Over the course of two years (2015 –17), he journeyed to several of the world’s great mountain ranges, including the Himalaya and the Rocky Mountains. With camera in hand on a B2 helicopter (the only model that can fly above 8000 metres), he had an opportunity to capture the mountains’ full range of light effects and dazzling richness of form. Back home with the photos, the idea of a collaboration was born. With the help of his friend Anna Ternheim, the images received not just titles but their very own soundtrack.
”I ran into Jacob in New York last fall. We talked about work and life sharing ideas and he showed me a few of these photographs. At the time I was deep into a music collaboration writing dark dreamy songs with a few Stockholm based musicians and we both felt there was a connection between these worlds. Jacobs photographs have a lot of rythm and atmosphere and my music has imagery without being images”.
Her album will be released this autumn on vinyl, will be designed by Jacob Felländer and feature his work.
Jacob Felländer (born 1974) is one of Sweden’s most widely exhibited artists, represented by prestigious Hamiltons Gallery in London (along with Irving Penn and Annie Leibovitz), which has exhibited his work at Paris Photo on several occasions. His collectors include Bill and Hillary Clinton. His work has been exhibited several times at Fotografiska in Stockholm, most recently with a month-long retrospective around the New Year.
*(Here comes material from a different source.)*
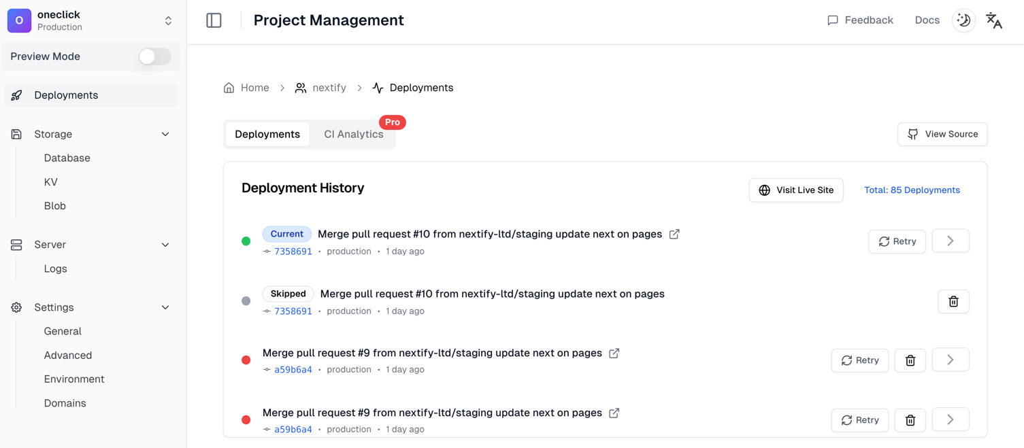
Task: Open commit 7358691 link
Action: pos(293,251)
Jacob Felländer’s works can be described as grand, melancholy landscapes and cityscapes incorporating dislocations of time and perspective.
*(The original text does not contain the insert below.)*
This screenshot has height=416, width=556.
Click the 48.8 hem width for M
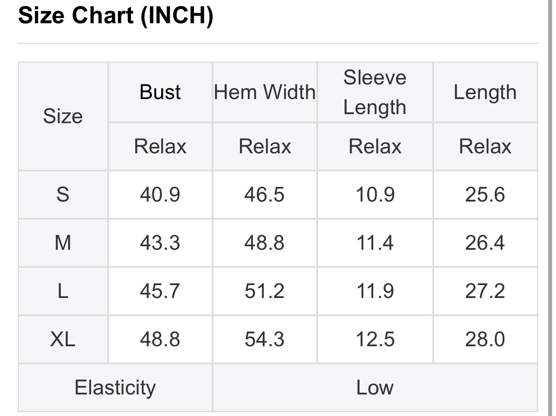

The show’s title, The Mountain Theory, refers to a way of describing Einstein’s theory of relativity. Both light and altitude (distance from the sun) affect how quickly time passes, and might affect a photo. Is it possible to capture relativity in an image? A catalogue will be published in conjunction with the show, including a new essay on this theory by science editor Maria Gunther of Dagens Nyheter, Sweden’s leading daily newspaper.